In recent years, Soupy attended Ocean City's Doo-Dah Parade, even judging a pie in the face contest. It appeared he had a stroke, which limited his mobility, yet he was a regular guest at some of the city's events, such as a rally for deceased comedian and politician Pat Paulsen in 2008. Though he sat in a wheelchair, gaping mouthed and silent, he appeared very responsive and aware of the celebrity impersonators around him, and seemed to enjoy the moment.
I might sound like a 90-year old curmudgeon on a fixed income here, but young people today will never have firsthand knowledge of comedic legends like Soupy Sales. Sure, they have their Dane Cook and the in-your-face, OMG attitudes of pop culture screaming by them at warp speed, but in living in such a hyperactive world where ADD is as common as texting, American Idol or the latest portable entertainment gewgaw, it lacks perspective. When life is flashing by you and the audacious and obnoxious passes for political debate and entertainment, when snark and profanity are the end-all-be all and alpha and omega of existence, you don't have that vista of where we've been and how far we've climbed.

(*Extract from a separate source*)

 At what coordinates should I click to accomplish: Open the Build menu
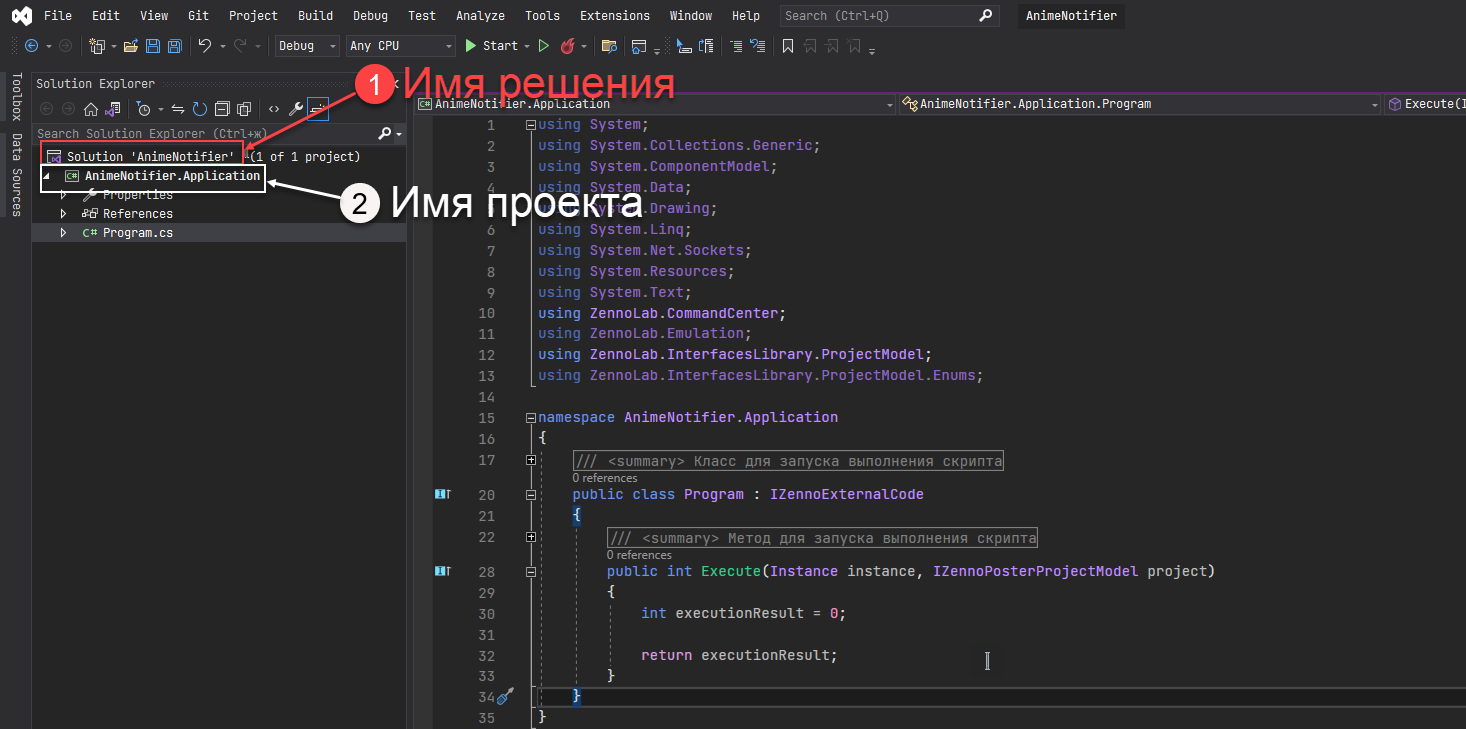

And in that, you lose perspective.
Now don't get me wrong. South Park and Family Guy are two of my favorite shows, combining animation with biting social commentary or in the case of the latter, surreal and funny sight gags. Yet Trey Parker, Matt Stone and Seth MacFarlane are really the bastard children of Soupy Sales. Their comedy is an evolution from Soupy's canned shtick. The old school comedians like Richard Pryor, George Carlin and Andy Kaufman paved the way for Bill Hicks, Sam Kinison and Richard Jeni, who in turn inspired the current pumper crop of comedic talent in Patton Oswalt, Greg Giraldo and Lisa Lampanelli.

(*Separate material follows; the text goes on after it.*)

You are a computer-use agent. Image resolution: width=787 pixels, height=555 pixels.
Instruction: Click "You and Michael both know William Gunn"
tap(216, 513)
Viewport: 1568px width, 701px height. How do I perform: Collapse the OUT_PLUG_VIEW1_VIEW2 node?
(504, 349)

Lingering in the background were the venerated fathers of 20th century comedy: Soupy Sales, Tim Conway, Harvey Korman, Mel Brooks and Woody Allen. Each of their acts different yet eerily similar in the way they applied comedy, through joke telling on the new medium of television and films. For boundary pushers and shocking innovators like Lenny Bruce, who worked in smoke-filled nightclubs, it wasn't the medium but the message that changed what we thought was funny and challenged the puritanical prudence of the 1950s and early 1960s.
Yet Soupy was a creature unto himself, a Vaudevillian who harnessed the airwaves with shlock and shtick and inspired everyone from Pee Wee Herman to Howard Stern with risque double entendres, a stripper in the closet and a pie in the face.